* [ASSIGNMENT]: Reproduce every line in the listing that contains the word "screenshot".

* [DATA IN THIS EXERCISE]:
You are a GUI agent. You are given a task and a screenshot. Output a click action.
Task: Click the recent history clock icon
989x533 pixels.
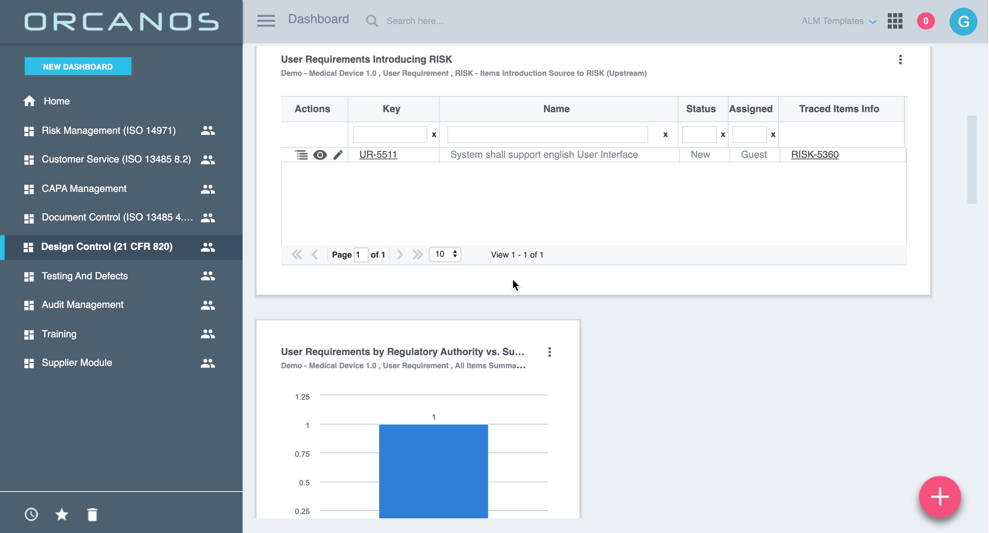31,514
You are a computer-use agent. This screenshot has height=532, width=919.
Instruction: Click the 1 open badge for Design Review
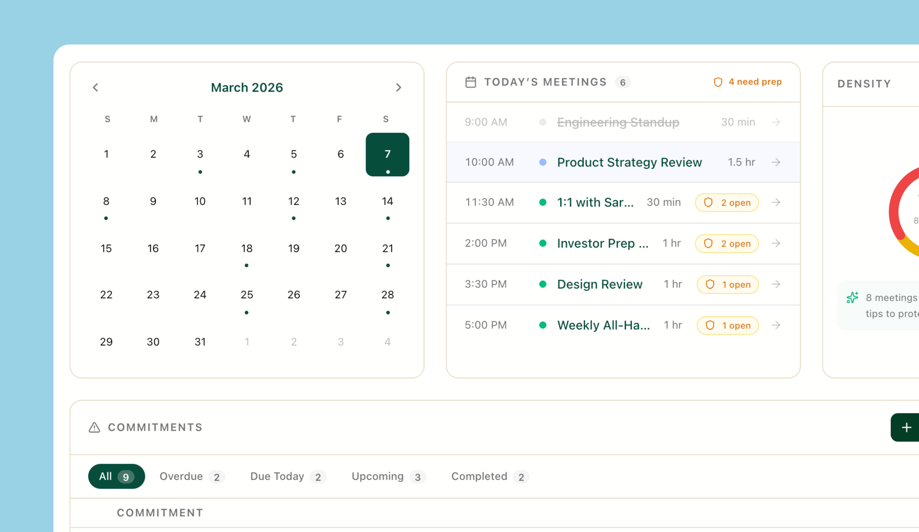coord(728,284)
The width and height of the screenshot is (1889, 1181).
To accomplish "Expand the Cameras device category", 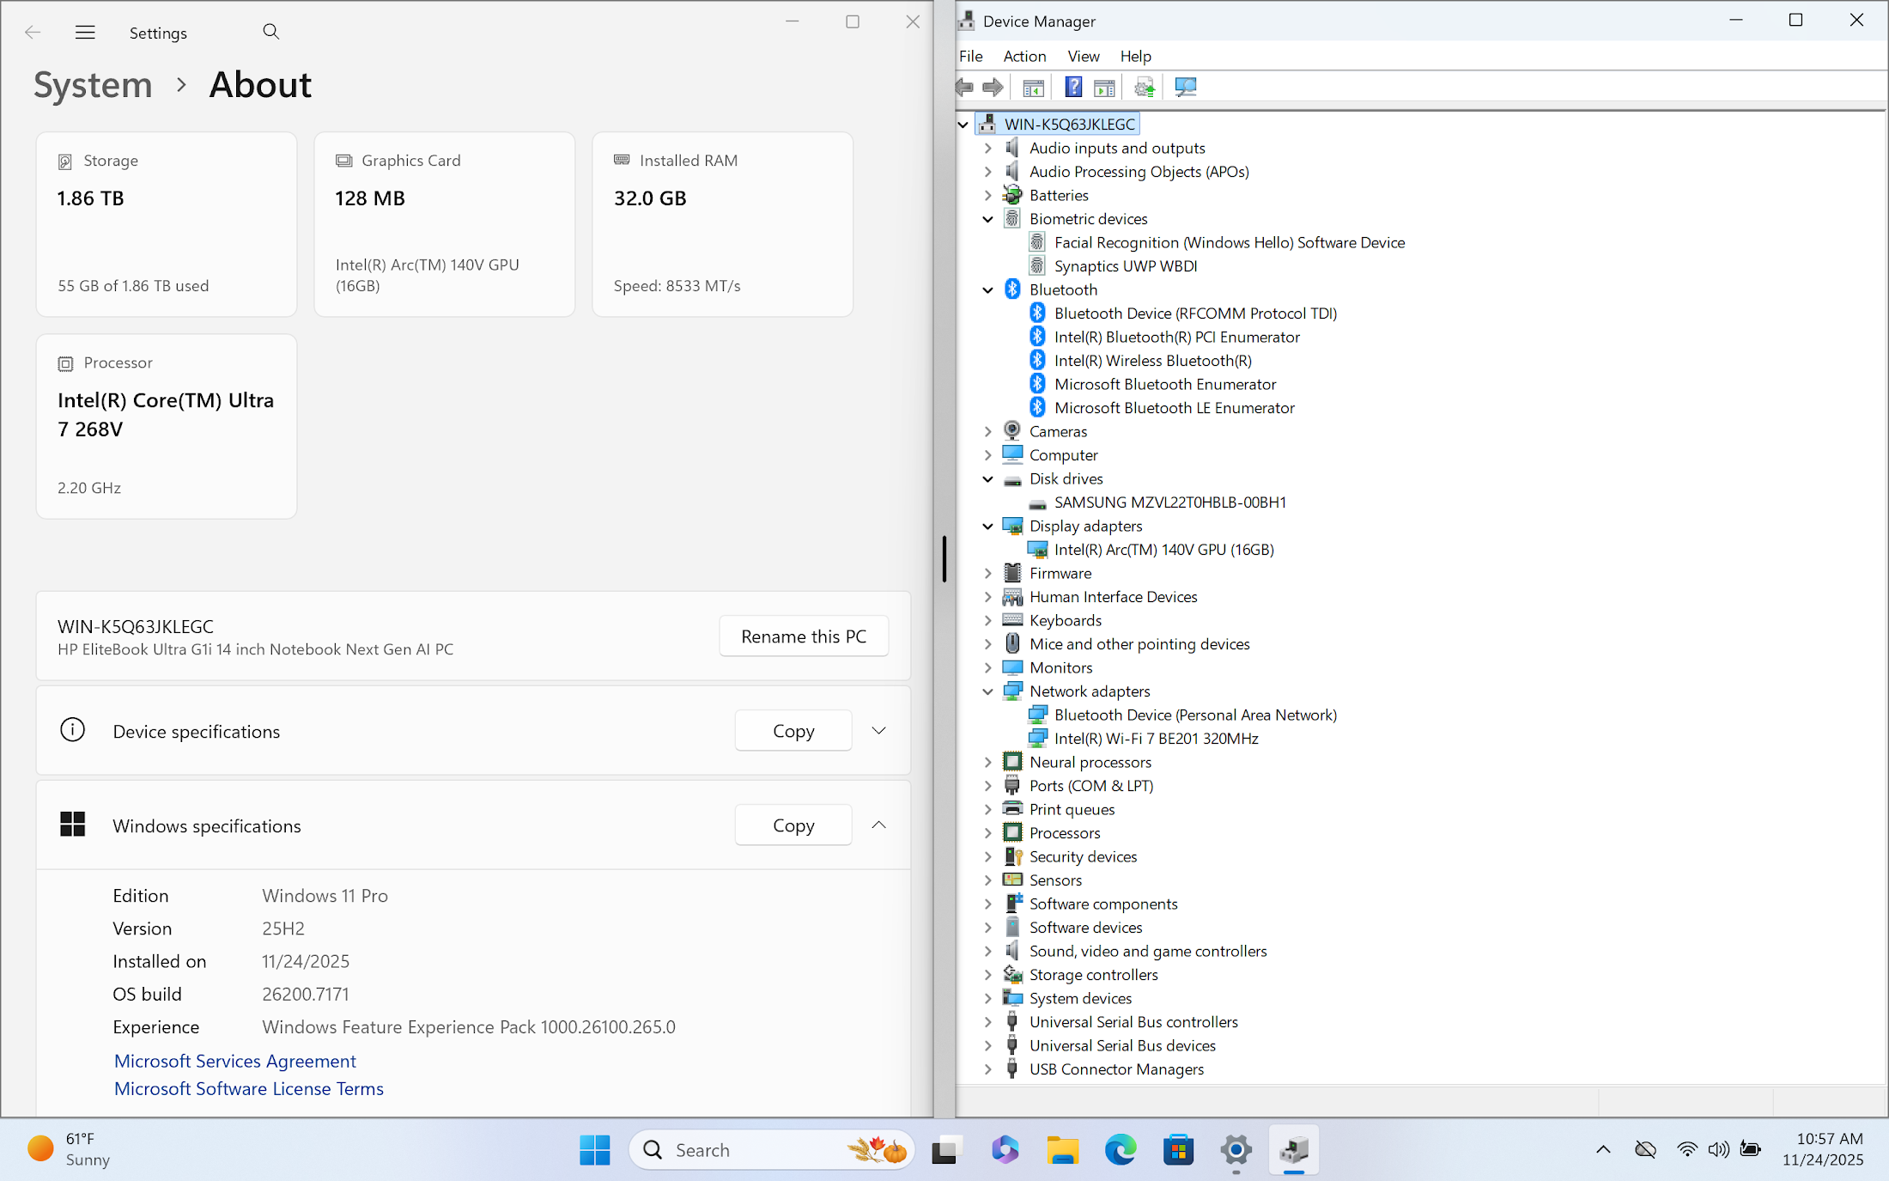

* [WRITTEN ANSWER]:
You are a GUI agent. You are given a task and a screenshot. Output a click action.
You are a computer-use agent. This screenshot has height=532, width=919.
The width and height of the screenshot is (1889, 1181).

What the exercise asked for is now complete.